The Runsers acquired more acreage, and with it, apparently, some financial success. The first school in Spink County was built on one acre of land on the NE corner of NW 1/4 Section 25, Twp.117, Range 64, donated by P J Runser, Sr. Perhaps this altruistic gesture served as the catalyst for the love of learning that runs through our family, and led to many of P J Runser's descendants becoming educators. Several of his grandchildren attended the school, which stood in the same location for over fifty years. It was later moved (a new school built in its place), and used as a meeting hall for the Farmer's Union, then finally torn down in 1975.
In 1888, Phillip co-founded a company, the Redfield Elevator Company, for "Buying, selling and shipping grain and farm products."
|Notice of incorporation of the Redfield Elevator Company,|
from the Bismarck [North Dakota] Daily Tribune, 9 Dec 1888.
His entire adult life was spent in farming, so perhaps it is not surprising that a few years later Phillip invented a gizmo to be used on farm equipment. His "Speed-Changing Device and Indicator" was patented on 8 Feb 1898 as U S Patent number 598,817.
|Page one of a three-page explanation of the device.|
|Note the engraving of PJR's signature in the lower right.|
In a previous post, I had quoted from a distant relation who bemoaned the detailed pedigrees of livestock, in lieu of focusing on human lineage. At the time, I imagined he was hyperbolizing, but researching Phillip, I discovered that these animal genealogies actually exist. In my second great-grandfather's case, I was able to find his name in several hefty tomes with titles like The American Oxford Down Record, Vol 5 (1892, page 391) as the owner of what were apparently several prized animals, including American Oxford and Vermont Merino sheep, and American Poland-China hogs. From 1901:
Like his father, Phillip also had eight children, including a son who became the third Philip Jacob Runser (26 Oct 1884 - 10 Nov 1984). Strictly speaking, he was not the third, as his grandfather went by Phillipe, and his father by Phillip, seemingly losing a letter with each generation; however, we will not let orthography get in the way of sentiment. At any rate, as of 2010, there was still a Philip (or perhaps, by this point, just Phil) J Runser--the sixth--living in Foxboro, Wisconsin.

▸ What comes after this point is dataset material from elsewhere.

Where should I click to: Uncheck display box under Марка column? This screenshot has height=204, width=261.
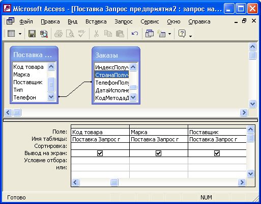[x=158, y=154]
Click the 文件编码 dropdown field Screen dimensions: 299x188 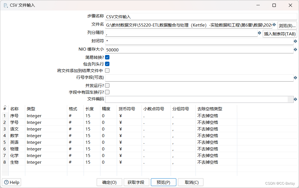(193, 99)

A few years later, Phillip and Clara, after living for a short time in Minnesota, finally returned to Wisconsin, this time to Douglas County. As late as 1910, aged sixty-five, Phillip Jacob Runser's occupation on the U S Federal Census was still listed as "Farmer." He died in 1921, just a year after his wife; his children Kitty, Joseph, and Philip and their families living on adjoining farms.